What is expected. Print each entry below precisely as it reads.

Data below:

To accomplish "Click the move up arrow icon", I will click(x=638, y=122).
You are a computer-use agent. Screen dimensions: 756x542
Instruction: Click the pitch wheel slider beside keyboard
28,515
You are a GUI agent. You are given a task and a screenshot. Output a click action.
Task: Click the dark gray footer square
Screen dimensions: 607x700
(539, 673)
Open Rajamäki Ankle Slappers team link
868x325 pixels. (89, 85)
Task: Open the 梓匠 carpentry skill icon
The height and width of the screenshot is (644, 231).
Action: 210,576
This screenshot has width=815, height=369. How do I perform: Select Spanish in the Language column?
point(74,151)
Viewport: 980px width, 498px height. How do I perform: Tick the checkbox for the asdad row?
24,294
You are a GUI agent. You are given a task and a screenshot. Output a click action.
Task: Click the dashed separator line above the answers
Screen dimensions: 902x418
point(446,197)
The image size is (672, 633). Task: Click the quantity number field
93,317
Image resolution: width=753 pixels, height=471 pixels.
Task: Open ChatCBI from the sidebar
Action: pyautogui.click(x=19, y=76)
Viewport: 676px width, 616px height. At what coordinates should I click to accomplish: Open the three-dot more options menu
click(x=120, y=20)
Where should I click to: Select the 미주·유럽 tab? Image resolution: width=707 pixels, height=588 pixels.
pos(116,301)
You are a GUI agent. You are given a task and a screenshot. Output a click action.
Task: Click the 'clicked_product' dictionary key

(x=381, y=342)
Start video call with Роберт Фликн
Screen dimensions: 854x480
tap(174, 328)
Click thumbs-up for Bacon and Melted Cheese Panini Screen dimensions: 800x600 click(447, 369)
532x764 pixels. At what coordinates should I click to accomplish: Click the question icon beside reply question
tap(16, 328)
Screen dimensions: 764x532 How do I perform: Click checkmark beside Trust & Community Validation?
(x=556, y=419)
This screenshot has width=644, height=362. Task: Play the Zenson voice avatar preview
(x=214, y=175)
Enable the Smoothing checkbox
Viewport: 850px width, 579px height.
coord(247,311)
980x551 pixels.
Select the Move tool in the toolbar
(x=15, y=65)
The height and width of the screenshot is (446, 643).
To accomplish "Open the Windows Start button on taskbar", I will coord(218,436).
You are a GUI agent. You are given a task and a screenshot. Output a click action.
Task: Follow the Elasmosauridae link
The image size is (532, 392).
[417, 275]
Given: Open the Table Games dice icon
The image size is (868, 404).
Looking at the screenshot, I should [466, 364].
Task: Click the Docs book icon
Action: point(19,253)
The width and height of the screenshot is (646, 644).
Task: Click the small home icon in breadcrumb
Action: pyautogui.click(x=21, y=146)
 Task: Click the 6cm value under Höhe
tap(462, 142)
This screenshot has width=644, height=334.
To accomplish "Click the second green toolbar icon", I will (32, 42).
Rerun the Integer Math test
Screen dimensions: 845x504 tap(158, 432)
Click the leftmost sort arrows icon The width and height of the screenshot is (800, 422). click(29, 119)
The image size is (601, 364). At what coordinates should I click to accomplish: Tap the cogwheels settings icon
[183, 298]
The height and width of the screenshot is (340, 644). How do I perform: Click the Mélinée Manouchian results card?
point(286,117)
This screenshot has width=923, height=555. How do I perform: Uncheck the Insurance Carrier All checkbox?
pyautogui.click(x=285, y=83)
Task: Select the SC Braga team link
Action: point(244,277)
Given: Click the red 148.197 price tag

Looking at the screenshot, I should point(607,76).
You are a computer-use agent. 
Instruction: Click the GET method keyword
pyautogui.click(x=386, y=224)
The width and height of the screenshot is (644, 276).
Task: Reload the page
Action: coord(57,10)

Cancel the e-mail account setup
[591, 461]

End of Data.

Output of the task.
To accomplish "Click the move up arrow icon", I will click(x=638, y=122).
You are a computer-use agent. Screen dimensions: 756x542
Instruction: Click the pitch wheel slider beside keyboard
28,515
You are a GUI agent. You are given a task and a screenshot. Output a click action.
Task: Click the dark gray footer square
Screen dimensions: 607x700
(539, 673)
Open Rajamäki Ankle Slappers team link
868x325 pixels. (89, 85)
Task: Open the 梓匠 carpentry skill icon
The height and width of the screenshot is (644, 231).
Action: 210,576
This screenshot has width=815, height=369. How do I perform: Select Spanish in the Language column?
point(74,151)
Viewport: 980px width, 498px height. How do I perform: Tick the checkbox for the asdad row?
24,294
You are a GUI agent. You are given a task and a screenshot. Output a click action.
Task: Click the dashed separator line above the answers
Screen dimensions: 902x418
point(446,197)
The image size is (672, 633). Task: Click the quantity number field
93,317
Image resolution: width=753 pixels, height=471 pixels.
Task: Open ChatCBI from the sidebar
Action: pyautogui.click(x=19, y=76)
Viewport: 676px width, 616px height. At what coordinates should I click to accomplish: Open the three-dot more options menu
click(x=120, y=20)
Where should I click to: Select the 미주·유럽 tab? Image resolution: width=707 pixels, height=588 pixels.
pos(116,301)
You are a GUI agent. You are given a task and a screenshot. Output a click action.
Task: Click the 'clicked_product' dictionary key

(x=381, y=342)
Start video call with Роберт Фликн
Screen dimensions: 854x480
tap(174, 328)
Click thumbs-up for Bacon and Melted Cheese Panini Screen dimensions: 800x600 click(447, 369)
532x764 pixels. At what coordinates should I click to accomplish: Click the question icon beside reply question
tap(16, 328)
Screen dimensions: 764x532 How do I perform: Click checkmark beside Trust & Community Validation?
(x=556, y=419)
This screenshot has width=644, height=362. Task: Play the Zenson voice avatar preview
(x=214, y=175)
Enable the Smoothing checkbox
Viewport: 850px width, 579px height.
coord(247,311)
980x551 pixels.
Select the Move tool in the toolbar
(x=15, y=65)
The height and width of the screenshot is (446, 643).
To accomplish "Open the Windows Start button on taskbar", I will coord(218,436).
You are a GUI agent. You are given a task and a screenshot. Output a click action.
Task: Follow the Elasmosauridae link
The image size is (532, 392).
[417, 275]
Given: Open the Table Games dice icon
The image size is (868, 404).
Looking at the screenshot, I should [466, 364].
Task: Click the Docs book icon
Action: point(19,253)
The width and height of the screenshot is (646, 644).
Task: Click the small home icon in breadcrumb
Action: pyautogui.click(x=21, y=146)
 Task: Click the 6cm value under Höhe
tap(462, 142)
This screenshot has width=644, height=334.
To accomplish "Click the second green toolbar icon", I will (32, 42).
Rerun the Integer Math test
Screen dimensions: 845x504 tap(158, 432)
Click the leftmost sort arrows icon The width and height of the screenshot is (800, 422). click(29, 119)
The image size is (601, 364). At what coordinates should I click to accomplish: Tap the cogwheels settings icon
[183, 298]
The height and width of the screenshot is (340, 644). How do I perform: Click the Mélinée Manouchian results card?
point(286,117)
This screenshot has width=923, height=555. How do I perform: Uncheck the Insurance Carrier All checkbox?
pyautogui.click(x=285, y=83)
Task: Select the SC Braga team link
Action: point(244,277)
Given: Click the red 148.197 price tag

Looking at the screenshot, I should point(607,76).
You are a computer-use agent. 
Instruction: Click the GET method keyword
pyautogui.click(x=386, y=224)
The width and height of the screenshot is (644, 276).
Task: Reload the page
Action: coord(57,10)

Cancel the e-mail account setup
[591, 461]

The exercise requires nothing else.